In one particular case, the Germans became suspicious of Ultra when five ships from Naples headed for North Africa with essential supplies for Rommel's campaign were all mysteriously attacked and sunk by an Allied airforce. As there was no time to have the ships all spotted by the airforce beforehand and then sunk accordingly, the decision went directly to Churchill whether or not to act solely on Ultra intelligence. Churchill approved the attack, but afterwards a message was sent by the Allies to Naples congratulating a fictitious spy and informing him of his bonus. According to some sources the Germans decrypted this message and believed it.

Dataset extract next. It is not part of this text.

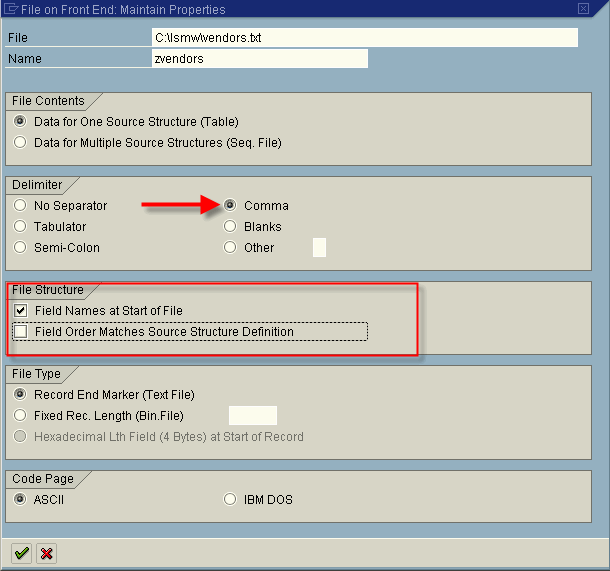The height and width of the screenshot is (571, 610).
Task: Select the Blanks delimiter
Action: (231, 226)
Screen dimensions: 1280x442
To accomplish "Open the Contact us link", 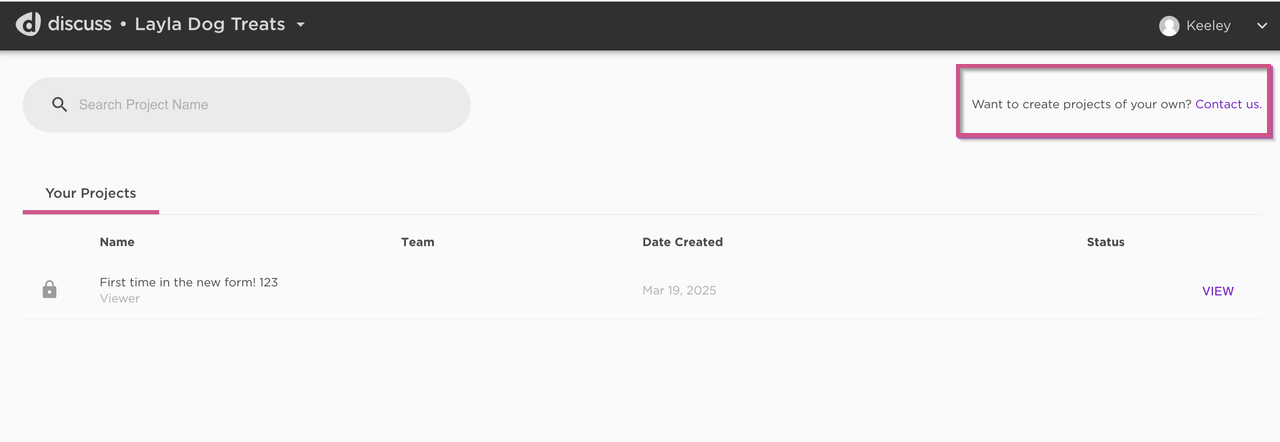I will [1228, 104].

In the Battle of Atlantic the precautions were taken to the extreme. In most cases where the Allies knew from intercepts the locations of U-boats in mid-Atlantic, the U-boats were not hunted immediately, until a "cover story" could be arranged. For example a search plane might be "fortunate enough" to sight the U-boat, thus explaining the Allied attack.

Some Germans had suspicions that all was not right with Enigma. Karl Dönitz received reports of "impossible" encounters between U-boats and enemy vessels which made him suspect some compromise of his communications. In one instance, three U-boats met at a tiny island in the Caribbean, and a British destroyer promptly showed up. They all escaped and reported what had happened. Dönitz immediately asked for a review of Enigma's security. The analysis suggested that the signals problem, if there was one, was not due to the Enigma itself. Dönitz had the settings book changed anyway, blacking out Bletchley Park for a period. However, the evidence was never enough to truly convince him that Naval Enigma was being read by the Allies. The more so, since his counterintelligence B-Dienst group, who had partially broken Royal Navy traffic (including its convoy codes early in the war), supplied enough information to support the idea that the Allies were unable to read Naval Enigma.

Of course, in other cases Ultra intelligence could be taken advantage of with little or no risk of a compromise. One example was the military deception preparations for the D-day landings. These involved use of dummy tanks, fake ships and notional armies to fool the Germans into thinking that the Allied invasion would take place at the Pas de Calais, as opposed to Normandy. Ultra intelligence confirmed to the Allies that these deceptions were working, giving all decision makers involved greater confidence of a successful invasion.

By 1945 almost all German Enigma traffic (Wehrmacht, Kriegsmarine, Luftwaffe, Abwehr, SD, etc.) could be decrypted within a day or two, yet the Germans remained confident of its security. Had they been better informed, they could have changed systems, forcing Allied cryptanalysts to start over.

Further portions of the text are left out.